### Task material
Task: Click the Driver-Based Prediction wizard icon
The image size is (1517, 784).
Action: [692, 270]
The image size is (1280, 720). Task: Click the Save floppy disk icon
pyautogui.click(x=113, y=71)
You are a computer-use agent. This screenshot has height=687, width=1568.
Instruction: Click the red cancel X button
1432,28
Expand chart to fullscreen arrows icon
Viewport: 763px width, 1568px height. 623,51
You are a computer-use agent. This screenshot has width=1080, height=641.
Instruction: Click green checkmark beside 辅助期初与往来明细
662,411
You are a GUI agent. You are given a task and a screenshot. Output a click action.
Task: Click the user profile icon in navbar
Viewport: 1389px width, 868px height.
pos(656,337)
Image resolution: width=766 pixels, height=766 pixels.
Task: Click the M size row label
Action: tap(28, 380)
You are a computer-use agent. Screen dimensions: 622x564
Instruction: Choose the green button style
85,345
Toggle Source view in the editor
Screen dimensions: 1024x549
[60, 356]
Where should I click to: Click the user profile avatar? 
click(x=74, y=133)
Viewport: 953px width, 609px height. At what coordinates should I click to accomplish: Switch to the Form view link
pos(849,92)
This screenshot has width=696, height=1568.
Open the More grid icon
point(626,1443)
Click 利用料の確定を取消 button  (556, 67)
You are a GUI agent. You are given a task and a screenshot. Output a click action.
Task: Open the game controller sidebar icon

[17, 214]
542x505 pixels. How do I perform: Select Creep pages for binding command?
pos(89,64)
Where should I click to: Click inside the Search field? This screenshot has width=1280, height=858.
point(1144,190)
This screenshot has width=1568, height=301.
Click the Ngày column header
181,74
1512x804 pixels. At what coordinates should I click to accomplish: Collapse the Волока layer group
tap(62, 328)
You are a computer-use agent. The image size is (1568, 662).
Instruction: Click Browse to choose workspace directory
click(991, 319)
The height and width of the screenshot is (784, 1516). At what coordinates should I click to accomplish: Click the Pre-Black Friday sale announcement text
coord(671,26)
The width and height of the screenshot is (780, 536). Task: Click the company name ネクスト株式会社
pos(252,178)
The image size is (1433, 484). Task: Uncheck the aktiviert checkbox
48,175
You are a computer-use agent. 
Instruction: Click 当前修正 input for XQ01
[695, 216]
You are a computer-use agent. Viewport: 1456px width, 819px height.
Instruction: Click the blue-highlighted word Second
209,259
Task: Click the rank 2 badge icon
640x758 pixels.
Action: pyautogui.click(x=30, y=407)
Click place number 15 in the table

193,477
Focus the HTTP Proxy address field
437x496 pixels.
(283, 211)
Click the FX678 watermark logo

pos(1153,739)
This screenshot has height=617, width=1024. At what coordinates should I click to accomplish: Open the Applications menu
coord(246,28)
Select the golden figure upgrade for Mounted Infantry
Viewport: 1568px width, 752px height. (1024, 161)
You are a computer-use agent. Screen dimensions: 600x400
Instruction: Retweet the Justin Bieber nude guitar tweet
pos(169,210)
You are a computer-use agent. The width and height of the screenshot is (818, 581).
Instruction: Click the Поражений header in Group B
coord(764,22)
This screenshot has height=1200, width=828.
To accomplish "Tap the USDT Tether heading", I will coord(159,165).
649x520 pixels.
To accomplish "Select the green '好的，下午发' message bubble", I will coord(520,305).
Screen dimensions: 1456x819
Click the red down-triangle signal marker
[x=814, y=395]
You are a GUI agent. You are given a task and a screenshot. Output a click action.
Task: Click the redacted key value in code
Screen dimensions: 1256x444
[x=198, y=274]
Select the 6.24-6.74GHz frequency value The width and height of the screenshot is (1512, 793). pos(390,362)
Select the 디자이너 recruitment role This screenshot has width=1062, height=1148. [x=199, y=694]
######
### What you should do
Working from the entries above, filter out every line that lacks "computer" and copy what remains.

### Task solution
You are a computer-use agent. This screenshot has height=687, width=1568.
You are a computer-use agent. This screenshot has width=1080, height=641.
You are a computer-use agent. Screen dimensions: 622x564
You are a computer-use agent. The image size is (1568, 662).
You are a computer-use agent. 
You are a computer-use agent. Viewport: 1456px width, 819px height.
You are a computer-use agent. Screen dimensions: 600x400
You are a computer-use agent. The width and height of the screenshot is (818, 581).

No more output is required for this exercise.